Exercise objective: Render the entries as a JSON list of strings, one string per line and no blank lines, starting at the line containing "Task: Mark the pale" and ending with the line containing "[x=75, y=252]". Omit the pictures.

Data supplied:
******************************

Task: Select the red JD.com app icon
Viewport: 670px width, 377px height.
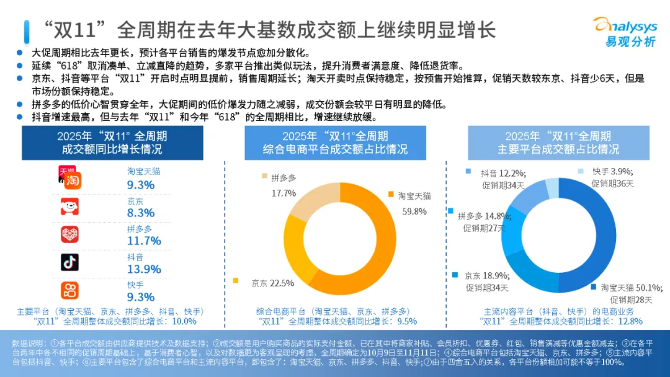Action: click(69, 206)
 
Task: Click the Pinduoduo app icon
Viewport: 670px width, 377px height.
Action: click(69, 234)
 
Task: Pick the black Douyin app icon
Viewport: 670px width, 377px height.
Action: click(69, 262)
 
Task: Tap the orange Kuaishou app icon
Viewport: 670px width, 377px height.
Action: click(69, 290)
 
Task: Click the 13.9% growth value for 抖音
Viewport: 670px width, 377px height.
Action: click(144, 269)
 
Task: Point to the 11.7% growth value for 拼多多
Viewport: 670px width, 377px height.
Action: click(144, 241)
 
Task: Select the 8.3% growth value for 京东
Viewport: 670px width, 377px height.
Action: click(140, 213)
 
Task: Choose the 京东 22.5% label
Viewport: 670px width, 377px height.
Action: click(273, 283)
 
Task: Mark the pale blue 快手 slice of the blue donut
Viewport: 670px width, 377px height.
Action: click(552, 187)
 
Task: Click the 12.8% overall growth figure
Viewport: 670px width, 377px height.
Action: click(630, 321)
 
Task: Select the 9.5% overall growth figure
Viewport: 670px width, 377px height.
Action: click(405, 321)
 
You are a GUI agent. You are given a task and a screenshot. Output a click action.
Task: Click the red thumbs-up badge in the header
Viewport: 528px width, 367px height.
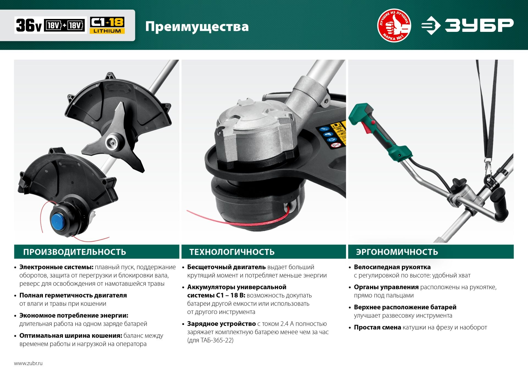[x=394, y=25]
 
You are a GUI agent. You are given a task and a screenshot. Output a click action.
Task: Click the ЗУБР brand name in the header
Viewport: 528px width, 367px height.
[x=479, y=25]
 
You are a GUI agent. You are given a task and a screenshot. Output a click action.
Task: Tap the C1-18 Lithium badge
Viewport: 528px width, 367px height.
[x=107, y=25]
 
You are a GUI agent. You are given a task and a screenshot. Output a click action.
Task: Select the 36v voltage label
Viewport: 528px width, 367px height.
[x=29, y=25]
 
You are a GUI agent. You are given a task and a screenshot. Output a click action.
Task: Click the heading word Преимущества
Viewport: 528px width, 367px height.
[x=197, y=27]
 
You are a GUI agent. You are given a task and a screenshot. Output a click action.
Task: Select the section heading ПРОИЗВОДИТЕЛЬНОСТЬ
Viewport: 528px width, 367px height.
[x=75, y=252]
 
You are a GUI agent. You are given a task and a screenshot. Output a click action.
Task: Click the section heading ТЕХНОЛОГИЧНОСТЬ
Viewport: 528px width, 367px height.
[x=232, y=252]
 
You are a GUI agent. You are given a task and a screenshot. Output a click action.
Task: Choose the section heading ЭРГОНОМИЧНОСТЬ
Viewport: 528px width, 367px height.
[x=397, y=252]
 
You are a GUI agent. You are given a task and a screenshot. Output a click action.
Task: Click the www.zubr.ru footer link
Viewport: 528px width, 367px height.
[x=28, y=363]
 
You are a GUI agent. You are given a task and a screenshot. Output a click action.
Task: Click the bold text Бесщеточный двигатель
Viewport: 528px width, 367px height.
[x=226, y=267]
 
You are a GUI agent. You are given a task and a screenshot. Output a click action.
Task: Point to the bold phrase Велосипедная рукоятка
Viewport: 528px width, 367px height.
[x=392, y=267]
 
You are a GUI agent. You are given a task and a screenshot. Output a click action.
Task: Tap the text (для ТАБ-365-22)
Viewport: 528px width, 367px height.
[x=210, y=340]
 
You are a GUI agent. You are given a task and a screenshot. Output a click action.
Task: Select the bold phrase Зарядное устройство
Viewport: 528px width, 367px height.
[x=221, y=324]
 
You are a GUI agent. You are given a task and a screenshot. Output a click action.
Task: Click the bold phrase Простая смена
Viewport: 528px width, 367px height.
[x=377, y=327]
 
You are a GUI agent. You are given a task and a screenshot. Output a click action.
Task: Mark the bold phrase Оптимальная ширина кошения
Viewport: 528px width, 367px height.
[x=71, y=336]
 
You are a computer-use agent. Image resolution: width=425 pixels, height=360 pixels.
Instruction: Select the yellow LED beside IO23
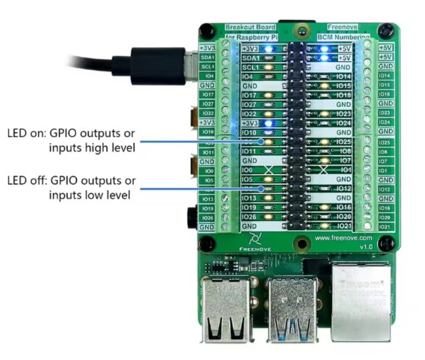point(324,114)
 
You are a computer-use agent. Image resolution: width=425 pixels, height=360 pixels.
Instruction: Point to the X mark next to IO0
point(270,170)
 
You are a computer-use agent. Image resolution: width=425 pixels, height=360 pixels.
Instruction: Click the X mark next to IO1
point(324,170)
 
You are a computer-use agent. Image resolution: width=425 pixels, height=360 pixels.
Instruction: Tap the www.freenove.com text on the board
point(344,238)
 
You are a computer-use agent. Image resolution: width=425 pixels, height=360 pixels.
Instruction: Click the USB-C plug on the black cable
point(156,66)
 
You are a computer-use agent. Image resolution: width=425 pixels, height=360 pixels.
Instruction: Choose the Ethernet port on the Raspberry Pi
point(361,302)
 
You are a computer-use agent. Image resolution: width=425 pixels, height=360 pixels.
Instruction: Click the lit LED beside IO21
point(324,226)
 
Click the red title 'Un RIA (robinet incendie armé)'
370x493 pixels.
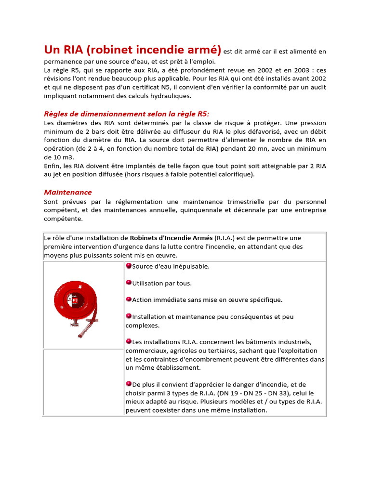(x=132, y=50)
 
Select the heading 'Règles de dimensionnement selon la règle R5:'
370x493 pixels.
(x=127, y=114)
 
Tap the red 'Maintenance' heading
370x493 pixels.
(x=68, y=192)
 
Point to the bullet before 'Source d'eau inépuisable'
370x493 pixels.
(x=129, y=266)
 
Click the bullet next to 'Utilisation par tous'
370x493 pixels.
(x=129, y=283)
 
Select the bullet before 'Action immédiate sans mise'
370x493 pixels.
(x=129, y=299)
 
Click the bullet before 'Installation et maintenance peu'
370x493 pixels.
(x=129, y=316)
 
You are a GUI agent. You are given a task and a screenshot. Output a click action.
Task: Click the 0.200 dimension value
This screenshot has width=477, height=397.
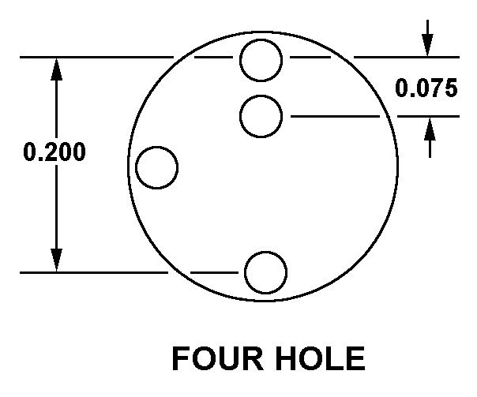pos(54,152)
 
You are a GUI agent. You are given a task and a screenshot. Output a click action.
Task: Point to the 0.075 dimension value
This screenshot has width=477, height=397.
pos(426,88)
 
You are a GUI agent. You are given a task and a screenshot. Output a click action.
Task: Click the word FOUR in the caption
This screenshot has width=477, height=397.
pos(217,358)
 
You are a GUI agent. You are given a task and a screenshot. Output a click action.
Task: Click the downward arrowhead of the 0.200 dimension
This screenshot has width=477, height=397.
pos(56,260)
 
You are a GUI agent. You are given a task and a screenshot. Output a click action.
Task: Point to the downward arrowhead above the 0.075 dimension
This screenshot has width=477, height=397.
pos(427,45)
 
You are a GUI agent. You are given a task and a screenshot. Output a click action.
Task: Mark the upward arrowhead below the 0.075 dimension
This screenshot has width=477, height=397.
pos(430,129)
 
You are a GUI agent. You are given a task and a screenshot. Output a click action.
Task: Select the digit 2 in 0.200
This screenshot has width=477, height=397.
pos(47,152)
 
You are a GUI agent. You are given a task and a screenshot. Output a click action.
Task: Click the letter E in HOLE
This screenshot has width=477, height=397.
pos(355,358)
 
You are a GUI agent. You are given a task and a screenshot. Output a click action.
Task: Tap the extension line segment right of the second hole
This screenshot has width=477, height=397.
pos(335,116)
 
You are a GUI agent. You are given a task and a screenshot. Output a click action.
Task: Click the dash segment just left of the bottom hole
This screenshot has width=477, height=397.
pos(214,272)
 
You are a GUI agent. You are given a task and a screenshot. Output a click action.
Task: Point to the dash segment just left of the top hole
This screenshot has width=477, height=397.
pos(213,57)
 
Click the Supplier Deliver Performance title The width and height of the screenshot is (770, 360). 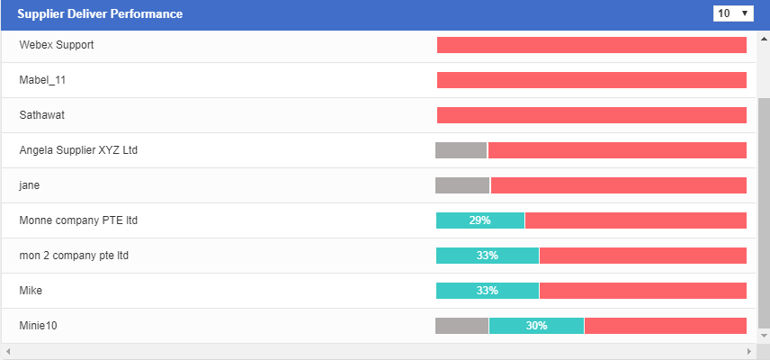tap(100, 14)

******************************

Exercise output:
[
  "Task: Mark the pale blue 快手 slice of the blue donut",
  "Viewport: 670px width, 377px height.",
  "Action: click(552, 187)",
  "Task: Click the 12.8% overall growth figure",
  "Viewport: 670px width, 377px height.",
  "Action: click(630, 321)",
  "Task: Select the 9.5% overall growth figure",
  "Viewport: 670px width, 377px height.",
  "Action: click(405, 321)",
  "You are a GUI agent. You are given a task and a screenshot. Output a click action.",
  "Task: Click the red thumbs-up badge in the header",
  "Viewport: 528px width, 367px height.",
  "[x=394, y=25]",
  "You are a GUI agent. You are given a task and a screenshot. Output a click action.",
  "Task: Click the ЗУБР brand name in the header",
  "Viewport: 528px width, 367px height.",
  "[x=479, y=25]",
  "You are a GUI agent. You are given a task and a screenshot. Output a click action.",
  "Task: Tap the C1-18 Lithium badge",
  "Viewport: 528px width, 367px height.",
  "[x=107, y=25]",
  "You are a GUI agent. You are given a task and a screenshot. Output a click action.",
  "Task: Select the 36v voltage label",
  "Viewport: 528px width, 367px height.",
  "[x=29, y=25]",
  "You are a GUI agent. You are given a task and a screenshot. Output a click action.",
  "Task: Click the heading word Преимущества",
  "Viewport: 528px width, 367px height.",
  "[x=197, y=27]",
  "You are a GUI agent. You are given a task and a screenshot. Output a click action.",
  "Task: Select the section heading ПРОИЗВОДИТЕЛЬНОСТЬ",
  "Viewport: 528px width, 367px height.",
  "[x=75, y=252]"
]